MASSIVE RESTRUCTURING

But for Ford, and industry insiders, celebrations of new vehicles took a back seat to the massive restructuring plan it will unveil on Friday in a meeting with Wall Street analysts at the company's Dearborn, Michigan, headquarters.

``There's no doubt about it,'' said Ford spokesman Jim Bright. ``The coming news does unfortunately cast a shadow over anything here.''

Details of the plan, which many industry analysts expect to include massive job cuts and the possible idling of some assembly plants, have not been made public.

But it comes as Ford, struggling with its worst financial crisis in nearly a decade, has said it expects to post a fourth-quarter operating loss, stemming in part from a jump in bad loans and customer credit problems, of about $900 million.
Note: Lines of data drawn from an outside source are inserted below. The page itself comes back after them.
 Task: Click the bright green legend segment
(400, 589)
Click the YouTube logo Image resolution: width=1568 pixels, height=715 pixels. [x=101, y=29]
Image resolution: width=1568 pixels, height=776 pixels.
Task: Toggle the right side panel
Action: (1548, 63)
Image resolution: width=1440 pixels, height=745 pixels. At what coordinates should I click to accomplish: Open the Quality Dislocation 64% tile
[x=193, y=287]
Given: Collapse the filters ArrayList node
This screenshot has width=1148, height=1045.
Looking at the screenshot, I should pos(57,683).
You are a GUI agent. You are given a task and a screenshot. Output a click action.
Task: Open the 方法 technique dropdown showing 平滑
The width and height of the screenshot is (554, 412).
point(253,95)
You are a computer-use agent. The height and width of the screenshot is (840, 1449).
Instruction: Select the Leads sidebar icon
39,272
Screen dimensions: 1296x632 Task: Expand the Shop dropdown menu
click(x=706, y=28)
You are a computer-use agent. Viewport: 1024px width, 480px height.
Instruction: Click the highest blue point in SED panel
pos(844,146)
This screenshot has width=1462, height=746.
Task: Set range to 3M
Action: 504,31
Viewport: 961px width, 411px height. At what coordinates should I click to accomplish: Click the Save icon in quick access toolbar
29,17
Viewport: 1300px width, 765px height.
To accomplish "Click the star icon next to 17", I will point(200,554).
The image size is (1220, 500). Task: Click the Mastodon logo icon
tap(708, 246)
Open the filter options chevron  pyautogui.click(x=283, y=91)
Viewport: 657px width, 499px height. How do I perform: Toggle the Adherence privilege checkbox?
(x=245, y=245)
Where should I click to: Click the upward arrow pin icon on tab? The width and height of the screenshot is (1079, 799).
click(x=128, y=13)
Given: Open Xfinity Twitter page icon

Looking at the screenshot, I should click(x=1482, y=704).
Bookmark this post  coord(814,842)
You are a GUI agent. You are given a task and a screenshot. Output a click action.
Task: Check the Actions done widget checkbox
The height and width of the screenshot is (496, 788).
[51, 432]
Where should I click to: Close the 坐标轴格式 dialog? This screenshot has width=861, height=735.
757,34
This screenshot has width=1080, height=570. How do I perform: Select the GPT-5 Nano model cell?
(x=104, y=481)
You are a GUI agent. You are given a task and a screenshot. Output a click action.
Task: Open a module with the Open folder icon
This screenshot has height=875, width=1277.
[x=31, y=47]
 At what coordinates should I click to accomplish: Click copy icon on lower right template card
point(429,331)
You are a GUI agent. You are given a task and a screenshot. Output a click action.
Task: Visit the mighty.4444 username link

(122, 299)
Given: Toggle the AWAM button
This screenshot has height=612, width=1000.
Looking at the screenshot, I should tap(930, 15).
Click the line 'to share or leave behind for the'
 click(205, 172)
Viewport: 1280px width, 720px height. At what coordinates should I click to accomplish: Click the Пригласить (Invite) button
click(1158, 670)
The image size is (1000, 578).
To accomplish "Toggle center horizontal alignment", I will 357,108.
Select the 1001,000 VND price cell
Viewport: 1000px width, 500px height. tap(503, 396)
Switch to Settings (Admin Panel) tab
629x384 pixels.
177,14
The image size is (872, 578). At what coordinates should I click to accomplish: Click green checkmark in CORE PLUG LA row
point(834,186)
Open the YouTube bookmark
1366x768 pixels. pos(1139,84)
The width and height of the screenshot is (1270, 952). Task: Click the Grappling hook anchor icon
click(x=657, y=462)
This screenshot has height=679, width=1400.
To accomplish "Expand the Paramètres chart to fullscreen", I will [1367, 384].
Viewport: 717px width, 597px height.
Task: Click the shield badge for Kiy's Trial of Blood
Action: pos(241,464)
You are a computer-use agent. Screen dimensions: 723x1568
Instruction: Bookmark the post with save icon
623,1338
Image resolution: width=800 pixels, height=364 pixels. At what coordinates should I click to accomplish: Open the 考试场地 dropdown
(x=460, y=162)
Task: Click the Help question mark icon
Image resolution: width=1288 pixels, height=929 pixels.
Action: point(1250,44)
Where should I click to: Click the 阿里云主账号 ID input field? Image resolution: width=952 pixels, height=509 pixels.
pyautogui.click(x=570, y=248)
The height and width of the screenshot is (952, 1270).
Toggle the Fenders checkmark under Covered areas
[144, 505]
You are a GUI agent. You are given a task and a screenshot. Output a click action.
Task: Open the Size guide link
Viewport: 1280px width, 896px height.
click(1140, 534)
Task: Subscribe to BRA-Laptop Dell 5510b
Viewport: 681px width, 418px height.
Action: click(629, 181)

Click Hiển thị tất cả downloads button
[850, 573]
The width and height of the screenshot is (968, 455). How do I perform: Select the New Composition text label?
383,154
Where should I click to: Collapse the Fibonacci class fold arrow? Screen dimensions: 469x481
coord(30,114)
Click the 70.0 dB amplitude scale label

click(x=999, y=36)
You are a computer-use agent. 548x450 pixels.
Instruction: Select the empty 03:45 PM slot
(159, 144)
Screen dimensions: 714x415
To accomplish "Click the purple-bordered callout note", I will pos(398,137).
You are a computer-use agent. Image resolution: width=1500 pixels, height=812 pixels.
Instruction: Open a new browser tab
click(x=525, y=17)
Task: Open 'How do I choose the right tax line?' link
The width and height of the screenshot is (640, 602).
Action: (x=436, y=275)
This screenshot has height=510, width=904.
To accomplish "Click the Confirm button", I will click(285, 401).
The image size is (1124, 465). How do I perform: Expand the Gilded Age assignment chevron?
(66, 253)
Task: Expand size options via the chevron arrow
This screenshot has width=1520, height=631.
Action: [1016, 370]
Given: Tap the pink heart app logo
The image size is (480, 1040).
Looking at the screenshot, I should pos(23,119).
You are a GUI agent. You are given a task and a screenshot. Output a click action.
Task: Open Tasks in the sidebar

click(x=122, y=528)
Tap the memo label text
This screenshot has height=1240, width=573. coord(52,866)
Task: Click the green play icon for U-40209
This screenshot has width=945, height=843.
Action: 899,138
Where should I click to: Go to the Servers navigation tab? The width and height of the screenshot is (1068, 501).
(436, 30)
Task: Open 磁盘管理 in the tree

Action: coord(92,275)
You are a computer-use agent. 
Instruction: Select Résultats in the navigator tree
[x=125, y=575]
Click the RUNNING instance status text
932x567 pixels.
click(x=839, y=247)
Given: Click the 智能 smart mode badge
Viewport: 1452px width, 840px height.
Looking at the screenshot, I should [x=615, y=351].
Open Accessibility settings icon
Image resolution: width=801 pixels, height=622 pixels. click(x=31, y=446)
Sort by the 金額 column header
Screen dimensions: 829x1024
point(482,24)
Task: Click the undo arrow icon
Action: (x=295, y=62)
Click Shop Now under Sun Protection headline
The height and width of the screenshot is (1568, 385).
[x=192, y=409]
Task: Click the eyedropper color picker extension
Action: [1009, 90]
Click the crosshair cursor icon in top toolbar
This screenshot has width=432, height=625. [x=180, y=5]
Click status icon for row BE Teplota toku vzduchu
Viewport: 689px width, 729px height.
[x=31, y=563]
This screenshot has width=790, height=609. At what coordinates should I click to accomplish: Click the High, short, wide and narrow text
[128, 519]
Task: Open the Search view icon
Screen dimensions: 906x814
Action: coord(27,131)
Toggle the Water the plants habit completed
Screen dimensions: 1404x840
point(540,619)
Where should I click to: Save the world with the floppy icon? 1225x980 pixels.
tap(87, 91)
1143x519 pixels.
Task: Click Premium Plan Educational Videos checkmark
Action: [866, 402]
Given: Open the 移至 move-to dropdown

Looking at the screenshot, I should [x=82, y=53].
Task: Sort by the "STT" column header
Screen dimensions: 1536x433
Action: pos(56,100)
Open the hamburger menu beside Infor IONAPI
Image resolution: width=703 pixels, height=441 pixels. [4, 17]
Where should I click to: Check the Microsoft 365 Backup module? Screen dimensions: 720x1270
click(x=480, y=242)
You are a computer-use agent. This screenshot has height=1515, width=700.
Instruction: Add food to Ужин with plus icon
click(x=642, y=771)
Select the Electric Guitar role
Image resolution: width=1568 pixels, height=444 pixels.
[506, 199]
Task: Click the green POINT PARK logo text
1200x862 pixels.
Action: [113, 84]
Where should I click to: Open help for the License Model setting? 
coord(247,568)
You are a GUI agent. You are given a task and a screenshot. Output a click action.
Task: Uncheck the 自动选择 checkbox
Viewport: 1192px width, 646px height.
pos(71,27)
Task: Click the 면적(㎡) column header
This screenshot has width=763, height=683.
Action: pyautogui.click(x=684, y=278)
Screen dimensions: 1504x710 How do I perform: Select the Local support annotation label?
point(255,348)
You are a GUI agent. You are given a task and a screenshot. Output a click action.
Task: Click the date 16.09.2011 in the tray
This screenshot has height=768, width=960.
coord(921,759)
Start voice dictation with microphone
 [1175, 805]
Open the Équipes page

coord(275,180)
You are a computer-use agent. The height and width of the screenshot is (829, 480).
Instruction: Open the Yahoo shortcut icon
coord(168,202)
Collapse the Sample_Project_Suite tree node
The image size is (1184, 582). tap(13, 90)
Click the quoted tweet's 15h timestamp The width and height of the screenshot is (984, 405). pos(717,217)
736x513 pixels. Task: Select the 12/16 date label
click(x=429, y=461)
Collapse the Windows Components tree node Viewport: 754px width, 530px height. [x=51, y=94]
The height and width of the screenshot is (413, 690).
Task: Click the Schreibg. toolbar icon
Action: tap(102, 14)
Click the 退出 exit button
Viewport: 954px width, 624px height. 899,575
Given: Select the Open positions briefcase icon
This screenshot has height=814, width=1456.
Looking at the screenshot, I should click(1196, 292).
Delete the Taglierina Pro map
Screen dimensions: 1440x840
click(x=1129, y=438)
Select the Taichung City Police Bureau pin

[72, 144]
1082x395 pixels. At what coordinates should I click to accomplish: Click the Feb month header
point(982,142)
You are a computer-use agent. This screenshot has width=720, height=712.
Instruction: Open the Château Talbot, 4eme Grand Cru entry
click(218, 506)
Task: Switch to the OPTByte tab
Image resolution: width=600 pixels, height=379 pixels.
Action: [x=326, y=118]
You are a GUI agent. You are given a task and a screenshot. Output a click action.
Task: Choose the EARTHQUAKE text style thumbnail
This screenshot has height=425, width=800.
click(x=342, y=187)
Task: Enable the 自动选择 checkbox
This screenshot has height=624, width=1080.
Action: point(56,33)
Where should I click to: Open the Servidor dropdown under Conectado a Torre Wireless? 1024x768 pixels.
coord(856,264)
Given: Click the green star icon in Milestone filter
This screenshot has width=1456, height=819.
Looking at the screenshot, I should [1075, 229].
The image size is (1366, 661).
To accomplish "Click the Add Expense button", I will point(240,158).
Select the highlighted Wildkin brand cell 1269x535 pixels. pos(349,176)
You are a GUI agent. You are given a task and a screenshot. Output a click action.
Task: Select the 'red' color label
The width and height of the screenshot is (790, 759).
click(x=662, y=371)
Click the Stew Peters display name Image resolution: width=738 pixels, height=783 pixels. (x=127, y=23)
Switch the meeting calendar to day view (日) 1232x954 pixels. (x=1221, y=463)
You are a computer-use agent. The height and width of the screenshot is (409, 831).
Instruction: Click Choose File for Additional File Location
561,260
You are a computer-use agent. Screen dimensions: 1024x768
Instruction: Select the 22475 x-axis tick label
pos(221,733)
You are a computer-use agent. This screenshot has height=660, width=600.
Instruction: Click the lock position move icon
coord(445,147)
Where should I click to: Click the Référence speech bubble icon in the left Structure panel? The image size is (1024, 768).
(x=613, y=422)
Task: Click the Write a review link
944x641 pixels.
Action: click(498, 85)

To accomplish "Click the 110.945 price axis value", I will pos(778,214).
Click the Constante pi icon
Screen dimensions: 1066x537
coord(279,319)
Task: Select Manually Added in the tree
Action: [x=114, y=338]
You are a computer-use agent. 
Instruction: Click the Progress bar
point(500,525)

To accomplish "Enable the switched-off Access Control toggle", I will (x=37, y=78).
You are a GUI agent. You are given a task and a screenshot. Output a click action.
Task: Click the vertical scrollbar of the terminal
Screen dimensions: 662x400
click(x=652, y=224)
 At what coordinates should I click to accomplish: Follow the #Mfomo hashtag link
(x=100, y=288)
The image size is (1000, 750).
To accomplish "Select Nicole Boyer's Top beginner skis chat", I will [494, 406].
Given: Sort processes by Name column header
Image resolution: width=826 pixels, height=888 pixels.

The automaker, which ousted its hard-knuckled former chief executive, Jacques Nasser, in October, posted a combined total of $1.4 billion in losses in the second and third quarters of 2001 and axed 5,000 salaried jobs through voluntary early retirements last summer, followed by the lay-off of more than 600 mostly hourly workers in December.

Only a year ago, Ford was widely regarded as the best-managed of Detroit's Big Three. But its recent troubles include the Firestone tire crisis, declining revenues and a string of high-profile quality problems.

``While we are addressing our cost structure, we are keeping an incredibly sharp focus on producing great cars and trucks. Quality and value will return as (our) hallmarks,'' Ford said.

Detroit has been awash with rumors that Ford will close some of its 21 North American assembly plants as part of efforts to bring costs into line with its lower market share.

There is a moratorium on plant closings in Ford's contract with the powerful United Auto Workers union, which could stage a crippling strike if factories were shut down without its consent. But UAW sources said Ford's chairman and new chief executive, family scion Bill Ford, won a virtual assurance of labor peace at a meeting with union leaders in Cincinnati late last year.

DOWNHILL RACERS

This time a year ago, the focus of the show was on DaimlerChrysler as it prepared to announce a turnaround plan for its loss-making Chrysler unit.

Underscoring the slow pace of turnarounds when it comes to the giants of the automotive industry, Chrysler President Dieter Zetsche told reporters on Sunday that the company will post a 2001 loss at the smaller end of its forecasts, of between $2 billion and $2.5 billion. He also warned that U.S. market conditions would not allow him to guarantee that the automaker would reach its break-even goal this year.